__Exercise instructions__.
(a) Using the text on the Treaty of Waitangi, decide whether each statement agrees with it: (i) Toi Tū Toi Ora is on at the Auckland City Art Gallery; (ii) at the time of the bike ride, the writer knew that the writer's father had been a Ward of the State; (iii) the work "arai-i-te-uru" is made from sheet metal. Answer yes or no for each and quote the words of the text that decide it.
(b) Rewrite the text on the Treaty of Waitangi from "Nearly 20 years" up to and including "that relationship today.", putting "newspaper" in place of "Herald".

Nearly 20 years since their opinions featured in a Herald series on race relations, politician Shane and writer Lloyd once again give their perspectives on the Treaty of Waitangi and that relationship today.
There was a void. But within darkness came a "stirring of being".
I have just paraphrased a description of Te Pou or Te Pou-nui (the great night in Māori cosmology) that pre-dates consciousness and a coming into being. I scraped those words off the walls of the magnificent exhibition Toi Tū Toi Ora currently on at the Auckland City Art Gallery.
As I read them, I was nagged by a thought of Pākehā acquiescence, of a great letting go. A thought turned radiant in the shiny textured waves rendered out of sheet metal by the artist Israel Tangaroa Birch in a work about journeying called "arai-i-te-uru". Waves rise and fall, and as you walk alongside, that is towards, darkness turns into light. It captures, perfectly, a country still coming into a fuller consciousness of itself and all it contains.
I want to take a moment to revisit darkness.
Some time in the mid-60s, me and my mate have biked over to the Epuni Boys Home to look for Wards of the State, kids a bit like us, only greyer and hungrier, and stuck behind a high fence. I had gone along with this adventure without knowing then that my father and his siblings were once Wards of the State. Such was the blinding effect of the present in those days.
Anyway, as there are no kids to biff stones at, we bike on until our aimless course delivers us to the meeting house above the banks of Waiwhetū Stream. Here at last, something is happening – a crowd of solemn brown faces has spilled over to the footpath outside the meeting house.

__Provided material__.

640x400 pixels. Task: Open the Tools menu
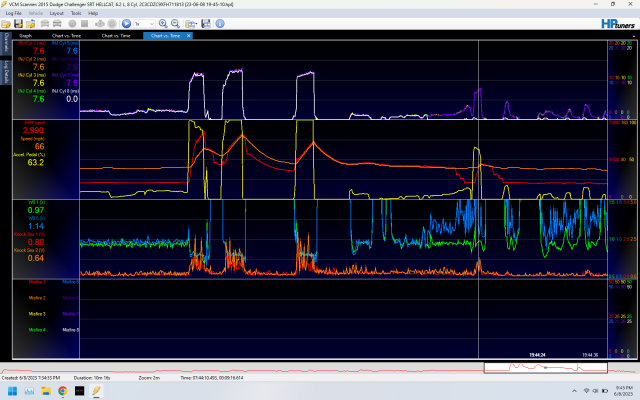[77, 14]
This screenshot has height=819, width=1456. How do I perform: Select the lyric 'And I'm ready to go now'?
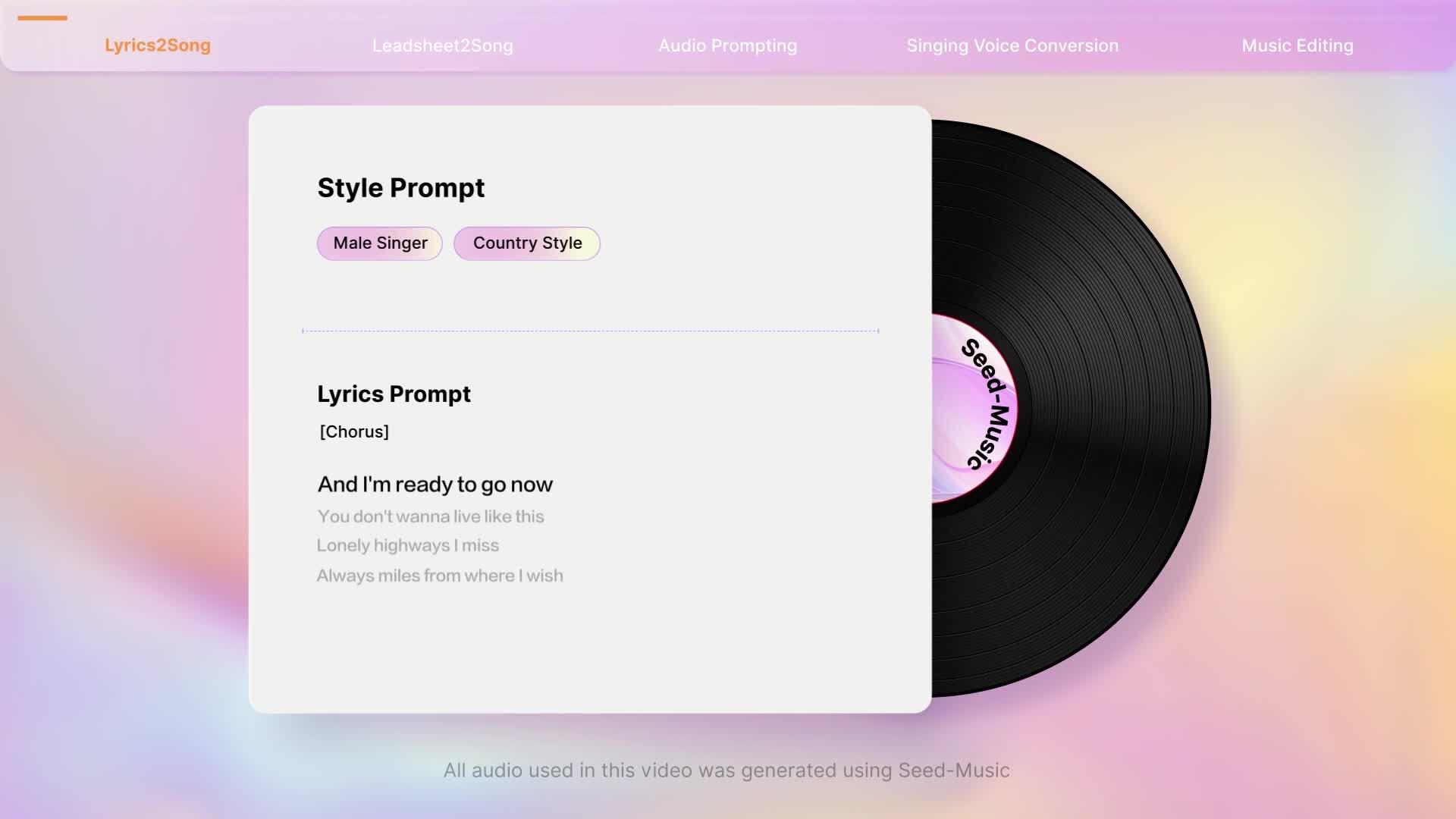click(435, 485)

__Outputs by task__.
(a)
(i) Yes: "currently on at the Auckland City Art Gallery".
(ii) No: "without knowing then that my father and his siblings were once Wards of the State".
(iii) Yes: "rendered out of sheet metal by the artist Israel Tangaroa Birch".

(b)
Nearly 20 years since their opinions featured in a newspaper series on race relations, politician Shane and writer Lloyd once again give their perspectives on the Treaty of Waitangi and that relationship today.